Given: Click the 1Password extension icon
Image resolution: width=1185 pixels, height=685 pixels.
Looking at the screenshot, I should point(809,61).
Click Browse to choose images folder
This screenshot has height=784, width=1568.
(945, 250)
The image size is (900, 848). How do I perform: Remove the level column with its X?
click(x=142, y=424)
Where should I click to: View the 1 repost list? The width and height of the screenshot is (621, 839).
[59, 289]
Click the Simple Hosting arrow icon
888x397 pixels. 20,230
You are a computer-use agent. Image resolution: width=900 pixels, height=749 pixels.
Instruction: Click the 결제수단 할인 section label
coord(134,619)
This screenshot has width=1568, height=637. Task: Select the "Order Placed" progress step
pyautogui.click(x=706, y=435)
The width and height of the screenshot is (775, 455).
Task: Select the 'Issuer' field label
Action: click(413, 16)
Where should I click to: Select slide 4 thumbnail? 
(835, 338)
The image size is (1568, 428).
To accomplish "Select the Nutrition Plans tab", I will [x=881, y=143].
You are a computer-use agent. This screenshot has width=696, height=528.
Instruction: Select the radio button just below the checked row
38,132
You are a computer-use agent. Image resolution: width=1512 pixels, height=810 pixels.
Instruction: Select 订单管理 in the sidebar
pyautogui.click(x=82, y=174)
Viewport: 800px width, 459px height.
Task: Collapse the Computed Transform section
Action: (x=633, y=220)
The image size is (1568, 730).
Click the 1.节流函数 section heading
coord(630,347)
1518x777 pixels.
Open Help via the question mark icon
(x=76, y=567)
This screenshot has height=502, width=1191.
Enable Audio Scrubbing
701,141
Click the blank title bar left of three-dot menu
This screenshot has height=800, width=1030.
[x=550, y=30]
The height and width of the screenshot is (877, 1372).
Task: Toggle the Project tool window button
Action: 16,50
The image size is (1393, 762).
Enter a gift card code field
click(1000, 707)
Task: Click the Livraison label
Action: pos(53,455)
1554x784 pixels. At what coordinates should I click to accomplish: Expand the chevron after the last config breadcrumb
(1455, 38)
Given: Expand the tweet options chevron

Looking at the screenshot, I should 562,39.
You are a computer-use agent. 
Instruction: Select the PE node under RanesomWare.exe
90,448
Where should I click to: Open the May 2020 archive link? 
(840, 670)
......
## Problem to solve
Copy range, inclusive: the line holding "Click Browse to choose images folder" to the line holding "You are a computer-use agent. Image resolution: width=1512". Reproduce exactly those lines of the records above and no others.

## Task solution
Click Browse to choose images folder
This screenshot has height=784, width=1568.
(945, 250)
The image size is (900, 848). How do I perform: Remove the level column with its X?
click(x=142, y=424)
Where should I click to: View the 1 repost list? The width and height of the screenshot is (621, 839).
[59, 289]
Click the Simple Hosting arrow icon
888x397 pixels. 20,230
You are a computer-use agent. Image resolution: width=900 pixels, height=749 pixels.
Instruction: Click the 결제수단 할인 section label
coord(134,619)
This screenshot has width=1568, height=637. Task: Select the "Order Placed" progress step
pyautogui.click(x=706, y=435)
The width and height of the screenshot is (775, 455).
Task: Select the 'Issuer' field label
Action: click(413, 16)
Where should I click to: Select slide 4 thumbnail? 
(835, 338)
The image size is (1568, 428).
To accomplish "Select the Nutrition Plans tab", I will [x=881, y=143].
You are a computer-use agent. This screenshot has width=696, height=528.
Instruction: Select the radio button just below the checked row
38,132
You are a computer-use agent. Image resolution: width=1512 pixels, height=810 pixels.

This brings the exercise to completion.